THE ALZHEIMER'S STUDY GROUP:
Never have so few endangered the lives of so many
By Alan Nathan
FrontPageMagazine.com | December 8-10, 2006
Again we see why cooking alone and operating heavy machinery aren’t the only things folks should stop doing after they turn 75. The Over the Hill Gang’s assessment of our challenges in Iraq includes a recommendation that we should engage diplomatically with Iran and Syria to help stabilize Iraq. However, we selfishly forget that they have a full schedule. It’s hardly fair to expect them to help stabilize Iraq when they’re so busy destabilizing Lebanon.
Additionally, why should Iran and Syria assist America when doing so runs afoul of their agenda against us? It would be like asking the Confederacy to help the slaves end that “bondage thing.” You never, ever, ever prevail upon those who have a vested interest in your demise.
This isn’t to say that you can’t negotiate with your enemies; however, the enemy’s reward for cooperation must facilitate your success and diplomacy cannot be the mechanism by which the enemy delays that success.
We allied ourselves with the Soviet Union during WWII because our common enemy trumped all other differences. We allied ourselves with Iraq in the 1980’s because of our mutual foes in Iran who, on November 4, 1979, kidnapped more than 60 American hostages for what turned into a rattling 444 days. “The enemy of my enemy is my friend” has always been and always will be a factor in global strategies.
But that dynamic is not in play here.
There simply exists no common ambition shared amongst our three countries that carries greater importance for Iran and Syria than their quest for our failure in Iraq. Diplomacy would only allow them to further pursue that end while discouraging our disruption of that pursuit.
The Associated Press reported that the commission members said, “The global standing of the United States could be diminished.” We should cease debilitating ourselves over world opinion because that opinion sours as we increase our fighting and sweetens only when we back down. As I’ve argued before, we cannot subordinate our nation’s interests to the will of other countries in order to gain their approval. Those who have more to gain from our losses than our successes should not be those from whom we seek praise. This is a suicidal measure and should no longer govern us.
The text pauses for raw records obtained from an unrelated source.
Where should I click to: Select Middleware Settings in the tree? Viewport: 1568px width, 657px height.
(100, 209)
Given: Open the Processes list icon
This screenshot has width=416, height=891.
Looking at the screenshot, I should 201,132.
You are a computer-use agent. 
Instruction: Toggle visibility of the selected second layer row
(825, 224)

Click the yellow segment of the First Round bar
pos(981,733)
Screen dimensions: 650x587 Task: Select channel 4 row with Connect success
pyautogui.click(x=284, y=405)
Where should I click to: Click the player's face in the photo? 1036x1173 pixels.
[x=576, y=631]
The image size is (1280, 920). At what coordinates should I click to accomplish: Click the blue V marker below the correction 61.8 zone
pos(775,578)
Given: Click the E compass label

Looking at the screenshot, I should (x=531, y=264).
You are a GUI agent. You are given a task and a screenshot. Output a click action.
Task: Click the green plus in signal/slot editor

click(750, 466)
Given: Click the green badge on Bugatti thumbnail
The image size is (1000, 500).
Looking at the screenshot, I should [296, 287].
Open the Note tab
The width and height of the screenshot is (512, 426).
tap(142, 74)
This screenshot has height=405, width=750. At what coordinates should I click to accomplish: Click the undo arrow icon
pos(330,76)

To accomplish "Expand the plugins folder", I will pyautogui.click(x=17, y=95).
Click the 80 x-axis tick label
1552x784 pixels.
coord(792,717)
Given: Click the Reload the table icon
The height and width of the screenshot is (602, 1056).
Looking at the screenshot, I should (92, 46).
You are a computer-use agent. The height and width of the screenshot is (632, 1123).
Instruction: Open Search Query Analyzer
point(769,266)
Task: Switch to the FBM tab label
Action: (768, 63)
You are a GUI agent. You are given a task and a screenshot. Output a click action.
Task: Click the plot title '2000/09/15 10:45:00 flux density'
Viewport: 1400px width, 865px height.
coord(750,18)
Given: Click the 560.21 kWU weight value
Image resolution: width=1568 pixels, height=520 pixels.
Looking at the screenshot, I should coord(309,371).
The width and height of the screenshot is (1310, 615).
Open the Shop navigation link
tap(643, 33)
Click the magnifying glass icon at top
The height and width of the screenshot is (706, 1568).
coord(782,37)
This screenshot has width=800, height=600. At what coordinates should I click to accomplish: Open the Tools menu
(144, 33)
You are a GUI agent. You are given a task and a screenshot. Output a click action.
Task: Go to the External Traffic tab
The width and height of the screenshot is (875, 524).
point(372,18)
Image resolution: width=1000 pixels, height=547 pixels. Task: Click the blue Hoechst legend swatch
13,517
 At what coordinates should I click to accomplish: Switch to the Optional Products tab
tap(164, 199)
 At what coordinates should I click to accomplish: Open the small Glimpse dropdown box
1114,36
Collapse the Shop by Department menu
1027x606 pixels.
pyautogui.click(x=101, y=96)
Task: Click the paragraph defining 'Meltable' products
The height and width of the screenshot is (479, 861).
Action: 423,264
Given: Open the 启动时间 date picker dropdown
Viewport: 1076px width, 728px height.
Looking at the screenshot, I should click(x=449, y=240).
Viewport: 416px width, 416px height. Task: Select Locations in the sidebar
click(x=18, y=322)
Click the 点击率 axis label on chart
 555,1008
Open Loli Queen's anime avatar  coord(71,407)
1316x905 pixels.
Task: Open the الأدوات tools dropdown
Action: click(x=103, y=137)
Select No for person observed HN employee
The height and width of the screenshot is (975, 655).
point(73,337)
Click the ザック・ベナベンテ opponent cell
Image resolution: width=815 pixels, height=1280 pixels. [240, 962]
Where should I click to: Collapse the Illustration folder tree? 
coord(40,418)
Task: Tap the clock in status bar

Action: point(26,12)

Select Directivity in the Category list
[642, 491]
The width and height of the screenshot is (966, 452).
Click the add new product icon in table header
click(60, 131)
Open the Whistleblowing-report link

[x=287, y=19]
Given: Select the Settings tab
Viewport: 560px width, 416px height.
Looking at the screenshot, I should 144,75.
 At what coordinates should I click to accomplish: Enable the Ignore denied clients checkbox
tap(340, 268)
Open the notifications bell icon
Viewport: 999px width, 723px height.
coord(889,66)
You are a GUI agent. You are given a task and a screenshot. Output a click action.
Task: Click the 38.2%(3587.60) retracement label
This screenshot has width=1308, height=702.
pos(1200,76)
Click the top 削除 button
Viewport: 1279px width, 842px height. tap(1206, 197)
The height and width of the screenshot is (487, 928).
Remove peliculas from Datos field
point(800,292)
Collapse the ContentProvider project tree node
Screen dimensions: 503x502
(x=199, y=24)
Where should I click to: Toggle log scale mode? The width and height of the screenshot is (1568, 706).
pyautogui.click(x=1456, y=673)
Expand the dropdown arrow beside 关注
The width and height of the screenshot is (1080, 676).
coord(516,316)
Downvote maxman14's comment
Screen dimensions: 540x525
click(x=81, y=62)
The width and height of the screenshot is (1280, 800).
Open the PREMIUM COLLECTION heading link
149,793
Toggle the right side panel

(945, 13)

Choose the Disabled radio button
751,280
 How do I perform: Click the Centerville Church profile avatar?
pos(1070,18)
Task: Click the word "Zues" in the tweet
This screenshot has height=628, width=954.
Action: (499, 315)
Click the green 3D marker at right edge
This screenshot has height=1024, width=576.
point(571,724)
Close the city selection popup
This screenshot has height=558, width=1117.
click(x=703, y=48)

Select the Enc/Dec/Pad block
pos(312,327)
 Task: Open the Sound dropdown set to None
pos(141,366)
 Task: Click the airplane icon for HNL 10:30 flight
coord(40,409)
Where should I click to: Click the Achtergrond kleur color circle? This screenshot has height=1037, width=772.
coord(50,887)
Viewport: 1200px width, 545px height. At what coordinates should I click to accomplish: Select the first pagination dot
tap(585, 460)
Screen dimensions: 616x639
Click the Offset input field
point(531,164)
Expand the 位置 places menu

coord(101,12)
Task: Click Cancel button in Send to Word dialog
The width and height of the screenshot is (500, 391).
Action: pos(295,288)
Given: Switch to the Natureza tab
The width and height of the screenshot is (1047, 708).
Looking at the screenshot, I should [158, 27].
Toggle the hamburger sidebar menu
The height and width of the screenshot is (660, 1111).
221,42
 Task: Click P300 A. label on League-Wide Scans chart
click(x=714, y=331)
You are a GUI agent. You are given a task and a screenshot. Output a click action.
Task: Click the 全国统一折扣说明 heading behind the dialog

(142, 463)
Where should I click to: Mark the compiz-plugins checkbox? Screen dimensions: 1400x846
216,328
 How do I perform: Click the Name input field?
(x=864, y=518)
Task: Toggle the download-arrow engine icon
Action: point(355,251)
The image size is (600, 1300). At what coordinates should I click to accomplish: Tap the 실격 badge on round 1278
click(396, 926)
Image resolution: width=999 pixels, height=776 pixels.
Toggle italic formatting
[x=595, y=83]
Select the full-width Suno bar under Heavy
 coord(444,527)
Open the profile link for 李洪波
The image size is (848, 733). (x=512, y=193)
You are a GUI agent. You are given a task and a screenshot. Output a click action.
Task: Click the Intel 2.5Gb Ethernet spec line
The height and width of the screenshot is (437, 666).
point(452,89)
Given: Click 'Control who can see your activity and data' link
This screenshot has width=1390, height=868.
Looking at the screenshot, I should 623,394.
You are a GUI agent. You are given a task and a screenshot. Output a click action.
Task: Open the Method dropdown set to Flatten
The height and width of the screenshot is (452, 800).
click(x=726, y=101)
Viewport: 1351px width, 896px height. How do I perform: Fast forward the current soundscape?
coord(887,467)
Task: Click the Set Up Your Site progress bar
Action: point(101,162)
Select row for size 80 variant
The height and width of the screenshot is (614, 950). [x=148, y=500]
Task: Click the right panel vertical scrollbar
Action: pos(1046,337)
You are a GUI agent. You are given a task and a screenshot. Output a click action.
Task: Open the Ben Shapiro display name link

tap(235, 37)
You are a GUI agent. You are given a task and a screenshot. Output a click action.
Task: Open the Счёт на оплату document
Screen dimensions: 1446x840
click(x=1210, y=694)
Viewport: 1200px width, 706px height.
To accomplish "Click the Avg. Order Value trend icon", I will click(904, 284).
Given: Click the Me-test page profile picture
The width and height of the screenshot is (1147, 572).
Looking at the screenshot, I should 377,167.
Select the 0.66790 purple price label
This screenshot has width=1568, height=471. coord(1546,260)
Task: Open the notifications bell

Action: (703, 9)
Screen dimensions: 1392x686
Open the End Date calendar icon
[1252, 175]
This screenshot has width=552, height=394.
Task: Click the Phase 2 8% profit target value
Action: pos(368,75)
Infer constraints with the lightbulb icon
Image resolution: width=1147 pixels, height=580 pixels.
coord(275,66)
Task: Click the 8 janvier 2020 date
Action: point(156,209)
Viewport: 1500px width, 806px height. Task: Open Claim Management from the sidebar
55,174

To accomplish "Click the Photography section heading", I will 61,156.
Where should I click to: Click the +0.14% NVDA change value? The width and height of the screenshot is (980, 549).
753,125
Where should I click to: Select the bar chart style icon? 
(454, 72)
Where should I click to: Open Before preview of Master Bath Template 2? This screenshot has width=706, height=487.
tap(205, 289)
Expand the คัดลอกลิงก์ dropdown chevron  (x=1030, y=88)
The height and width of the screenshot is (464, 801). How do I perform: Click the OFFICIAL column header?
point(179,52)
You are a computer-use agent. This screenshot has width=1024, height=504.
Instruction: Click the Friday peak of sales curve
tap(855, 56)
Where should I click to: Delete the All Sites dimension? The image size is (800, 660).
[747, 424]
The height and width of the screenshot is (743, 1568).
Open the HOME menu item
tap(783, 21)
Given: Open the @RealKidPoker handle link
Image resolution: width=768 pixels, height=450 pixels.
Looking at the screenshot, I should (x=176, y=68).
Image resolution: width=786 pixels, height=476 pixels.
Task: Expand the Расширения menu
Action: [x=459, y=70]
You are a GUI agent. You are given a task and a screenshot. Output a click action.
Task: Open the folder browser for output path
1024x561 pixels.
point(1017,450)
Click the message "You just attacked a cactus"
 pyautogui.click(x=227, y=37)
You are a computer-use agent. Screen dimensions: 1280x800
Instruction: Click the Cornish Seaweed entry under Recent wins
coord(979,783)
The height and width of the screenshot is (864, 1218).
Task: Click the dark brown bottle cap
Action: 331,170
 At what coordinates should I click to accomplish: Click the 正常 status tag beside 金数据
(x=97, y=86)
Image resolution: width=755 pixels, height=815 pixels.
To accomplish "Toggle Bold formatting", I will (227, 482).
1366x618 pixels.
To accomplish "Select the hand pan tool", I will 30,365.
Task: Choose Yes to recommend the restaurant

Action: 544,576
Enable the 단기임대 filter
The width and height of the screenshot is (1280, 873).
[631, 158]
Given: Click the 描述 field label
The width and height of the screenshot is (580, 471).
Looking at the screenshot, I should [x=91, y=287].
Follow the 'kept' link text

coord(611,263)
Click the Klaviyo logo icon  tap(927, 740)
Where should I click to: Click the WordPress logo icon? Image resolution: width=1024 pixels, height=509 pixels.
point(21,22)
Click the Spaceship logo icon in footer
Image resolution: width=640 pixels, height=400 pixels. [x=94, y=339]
We can easily prevail in this conflict providing we’re willing to accept the ugliness of winning and that means brutally removing from the enemy all remaining hope for their victory. More specifically, we must slaughter all the militia leaders including those who are members of the Iraqi parliament such as the firebrand Shi’ite Cleric Moqtada al-Sadr. If his Mahdi Army and his Sunni militia counterparts are engaged in the killing of both American troops and the innocent Iraqi’s who voted for their own individual freedom, than they are just as much of a legitimate military target as would be any corporal, captain or general.
Unfortunately, anytime one suggests that we step up our offense, dovish leaders like incoming Senate Majority Leader Harry Reid, D-NV, and Democratic Whip Senator Dick Durban, D-IL, say that such action would result in the killing of too many innocents – otherwise known as collateral deaths. Their position seems to be that we’re only permitted to win a war as long as we don’t defeat the enemy. That can’t be done.
This logic mirrors the United Nations’ belief that both America and Israel are only allowed to defend themselves up to the point where they don’t endanger their enemy’s fellow citizens – even while that enemy attacks from behind those citizens. Ultimately of course, this rationale requires us to put the safety of our enemy’s people before our own. Mindless!
Complicating the war against fanatical jihadists is this global battle at the UN between the de-collectivists and the collectivists, better known as capitalists and socialists. Problems arise when capitalists harm the collective good in the name of individual freedom, and when socialists harm individual freedom in the name of the collective good. Without some regard for each, you’ll very soon lose both. (When might our own Republicans and Democrats learn this lesson?)
Ultimately however, we’ll always have to err on the side of capitalism over socialism. Why? Because it’s easier to amend freedom with social safety nets than it is to amend state owned societies with liberty.